**ARTIKEL:**
○ ○ ○

De rechtbank heeft vastgesteld dat de vermiste sinds 13 september 2003 als vermist wordt beschouwd, nadat zij tijdens een wandeling in het Mulanjemassief in Malawi is verdwenen. De verzoeker heeft ter onderbouwing van zijn verzoek verschillende documenten overgelegd, waaronder berichten over de vermissing en een afschrift uit de Basisregistratie Personen. De rechtbank heeft geoordeeld dat het primaire verzoek om de vermiste als overleden te verklaren, niet kan worden ingewilligd, omdat niet is komen vast te staan dat het overlijden op de door verzoeker aangegeven wijze heeft plaatsgevonden.

○ ○ ○

**AANGELEVERDE GEGEVENS:**
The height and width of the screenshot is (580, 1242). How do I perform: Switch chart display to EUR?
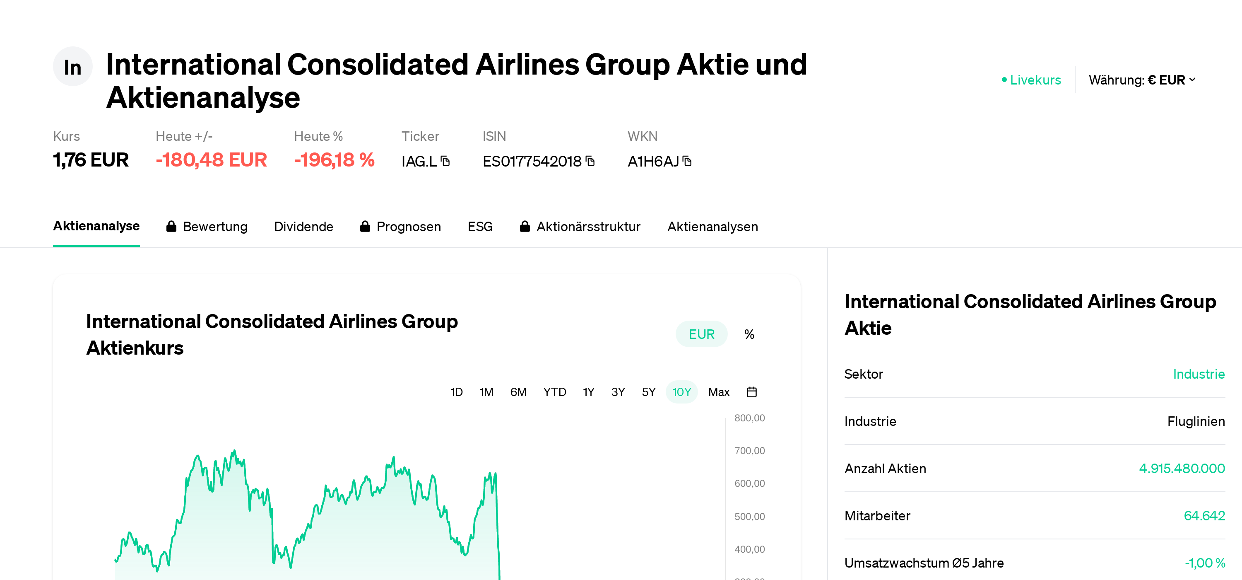click(x=701, y=334)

○ ○ ○

Schrijf uit het artikel over de vermissing in het Mulanjemassief letterlijk het stuk over tussen "De rechtbank heeft vastgesteld" en "wijze heeft plaatsgevonden.", beide inbegrepen.

De rechtbank heeft vastgesteld dat de vermiste sinds 13 september 2003 als vermist wordt beschouwd, nadat zij tijdens een wandeling in het Mulanjemassief in Malawi is verdwenen. De verzoeker heeft ter onderbouwing van zijn verzoek verschillende documenten overgelegd, waaronder berichten over de vermissing en een afschrift uit de Basisregistratie Personen. De rechtbank heeft geoordeeld dat het primaire verzoek om de vermiste als overleden te verklaren, niet kan worden ingewilligd, omdat niet is komen vast te staan dat het overlijden op de door verzoeker aangegeven wijze heeft plaatsgevonden.